Task requirements: Search the records for the string "marker", then copy each line where it appears.

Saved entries
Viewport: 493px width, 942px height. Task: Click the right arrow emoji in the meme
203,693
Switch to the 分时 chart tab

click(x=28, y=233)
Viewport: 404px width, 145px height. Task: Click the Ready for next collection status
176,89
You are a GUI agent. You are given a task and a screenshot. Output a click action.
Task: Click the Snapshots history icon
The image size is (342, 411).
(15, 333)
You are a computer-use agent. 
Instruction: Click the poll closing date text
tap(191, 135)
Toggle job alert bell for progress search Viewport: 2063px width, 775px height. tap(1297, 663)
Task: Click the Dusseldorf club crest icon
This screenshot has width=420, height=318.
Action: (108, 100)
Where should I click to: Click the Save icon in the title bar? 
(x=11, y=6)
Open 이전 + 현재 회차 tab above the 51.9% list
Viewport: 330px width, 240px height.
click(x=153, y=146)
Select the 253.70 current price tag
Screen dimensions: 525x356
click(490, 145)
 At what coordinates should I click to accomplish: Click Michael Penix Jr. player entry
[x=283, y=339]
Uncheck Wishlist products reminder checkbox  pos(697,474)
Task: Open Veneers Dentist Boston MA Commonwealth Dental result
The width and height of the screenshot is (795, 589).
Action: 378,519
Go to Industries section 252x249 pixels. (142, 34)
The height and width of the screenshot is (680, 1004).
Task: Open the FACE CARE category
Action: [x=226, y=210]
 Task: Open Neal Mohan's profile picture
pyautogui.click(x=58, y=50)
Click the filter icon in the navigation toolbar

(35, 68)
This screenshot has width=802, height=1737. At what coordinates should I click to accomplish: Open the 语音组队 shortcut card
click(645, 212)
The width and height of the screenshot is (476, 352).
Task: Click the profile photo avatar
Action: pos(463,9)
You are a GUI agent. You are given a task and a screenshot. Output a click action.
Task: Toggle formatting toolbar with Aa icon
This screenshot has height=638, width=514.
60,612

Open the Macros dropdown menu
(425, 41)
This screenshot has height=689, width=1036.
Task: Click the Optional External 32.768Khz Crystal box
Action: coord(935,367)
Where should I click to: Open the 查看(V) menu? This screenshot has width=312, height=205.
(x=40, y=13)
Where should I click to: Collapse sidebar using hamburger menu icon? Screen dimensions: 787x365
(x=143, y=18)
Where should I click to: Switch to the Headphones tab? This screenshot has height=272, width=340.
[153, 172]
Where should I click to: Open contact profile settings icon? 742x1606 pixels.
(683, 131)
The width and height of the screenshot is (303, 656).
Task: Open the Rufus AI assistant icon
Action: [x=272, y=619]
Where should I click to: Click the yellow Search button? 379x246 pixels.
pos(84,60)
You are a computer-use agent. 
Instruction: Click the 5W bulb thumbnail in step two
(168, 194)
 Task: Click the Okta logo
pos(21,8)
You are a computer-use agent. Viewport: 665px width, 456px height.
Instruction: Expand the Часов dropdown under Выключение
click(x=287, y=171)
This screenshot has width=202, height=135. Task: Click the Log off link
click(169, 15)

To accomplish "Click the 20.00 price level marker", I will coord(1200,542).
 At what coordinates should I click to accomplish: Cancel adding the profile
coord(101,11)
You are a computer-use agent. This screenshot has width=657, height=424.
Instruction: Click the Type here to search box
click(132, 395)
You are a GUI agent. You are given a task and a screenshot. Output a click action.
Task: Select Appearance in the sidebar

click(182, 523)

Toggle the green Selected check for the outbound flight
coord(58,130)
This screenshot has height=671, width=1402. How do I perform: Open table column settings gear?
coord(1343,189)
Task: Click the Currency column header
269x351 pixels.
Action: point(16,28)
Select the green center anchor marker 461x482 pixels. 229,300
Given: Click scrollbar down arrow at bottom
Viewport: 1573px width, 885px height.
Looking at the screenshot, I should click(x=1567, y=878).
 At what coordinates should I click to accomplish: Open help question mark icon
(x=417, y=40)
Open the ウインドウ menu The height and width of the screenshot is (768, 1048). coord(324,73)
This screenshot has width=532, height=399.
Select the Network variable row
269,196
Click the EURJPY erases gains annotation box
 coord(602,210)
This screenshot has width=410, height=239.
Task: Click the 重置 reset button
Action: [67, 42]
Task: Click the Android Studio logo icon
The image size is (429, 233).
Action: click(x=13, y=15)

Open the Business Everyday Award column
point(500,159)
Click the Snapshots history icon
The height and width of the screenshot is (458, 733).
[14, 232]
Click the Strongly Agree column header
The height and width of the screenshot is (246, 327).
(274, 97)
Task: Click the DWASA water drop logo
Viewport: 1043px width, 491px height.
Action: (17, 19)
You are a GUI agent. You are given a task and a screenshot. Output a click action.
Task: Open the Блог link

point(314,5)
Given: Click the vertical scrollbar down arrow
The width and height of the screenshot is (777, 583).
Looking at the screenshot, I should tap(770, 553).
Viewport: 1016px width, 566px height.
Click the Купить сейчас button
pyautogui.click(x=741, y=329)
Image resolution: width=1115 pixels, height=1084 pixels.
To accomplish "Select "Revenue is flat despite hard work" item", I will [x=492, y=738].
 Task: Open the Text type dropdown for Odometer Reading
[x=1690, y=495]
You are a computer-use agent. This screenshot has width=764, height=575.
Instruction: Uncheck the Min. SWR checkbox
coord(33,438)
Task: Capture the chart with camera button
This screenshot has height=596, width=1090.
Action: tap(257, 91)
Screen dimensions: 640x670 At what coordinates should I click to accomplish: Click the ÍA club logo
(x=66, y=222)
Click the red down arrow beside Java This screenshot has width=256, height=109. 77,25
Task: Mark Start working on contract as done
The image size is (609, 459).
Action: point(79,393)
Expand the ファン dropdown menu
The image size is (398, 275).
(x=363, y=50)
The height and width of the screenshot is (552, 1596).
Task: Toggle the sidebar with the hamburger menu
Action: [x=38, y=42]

Response area:
To accomplish "Click the 20.00 price level marker", I will coord(1200,542).
Select the green center anchor marker 461x482 pixels. 229,300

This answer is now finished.